EXERCISE GOAL –
From the listing below, pull out the lines that hold "Viewport".

DATA EXTRACT –
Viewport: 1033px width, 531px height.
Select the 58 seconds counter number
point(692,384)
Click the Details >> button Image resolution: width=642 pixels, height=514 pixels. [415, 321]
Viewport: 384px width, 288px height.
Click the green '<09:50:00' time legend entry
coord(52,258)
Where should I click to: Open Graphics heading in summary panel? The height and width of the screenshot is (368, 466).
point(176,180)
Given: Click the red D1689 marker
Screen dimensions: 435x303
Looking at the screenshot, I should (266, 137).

---

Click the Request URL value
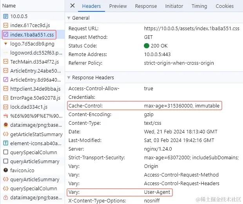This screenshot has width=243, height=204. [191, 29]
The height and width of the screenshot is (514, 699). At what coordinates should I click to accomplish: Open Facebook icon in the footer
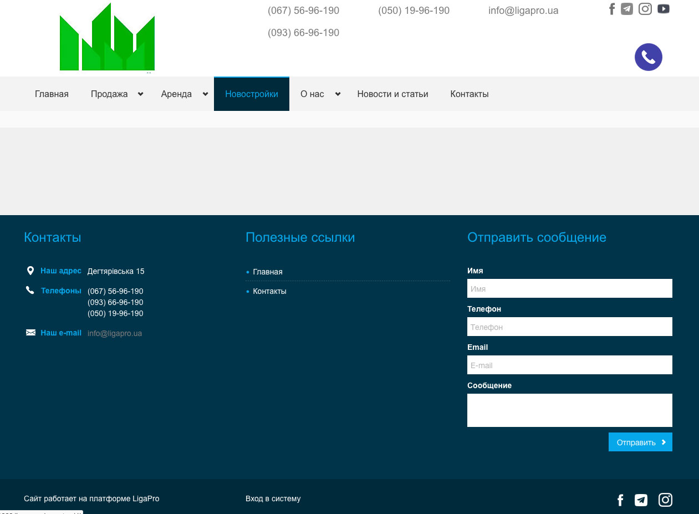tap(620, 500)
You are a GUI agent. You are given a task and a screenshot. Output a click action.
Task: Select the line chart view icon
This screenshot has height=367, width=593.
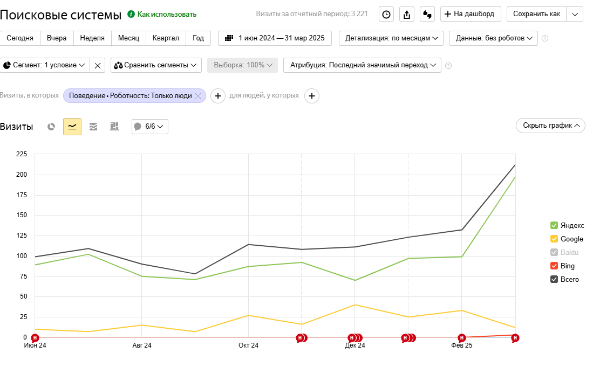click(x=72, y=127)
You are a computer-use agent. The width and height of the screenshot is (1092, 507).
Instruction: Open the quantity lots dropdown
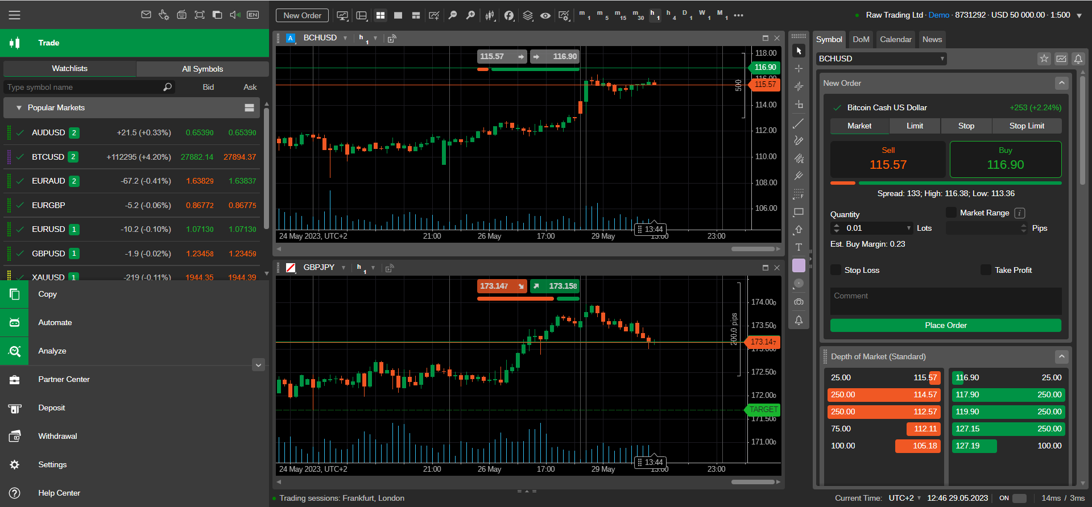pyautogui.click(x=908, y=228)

RESPONSE TO THIS EXERCISE –
Viewport: 1033px width, 531px height.
Viewport: 384px width, 288px height.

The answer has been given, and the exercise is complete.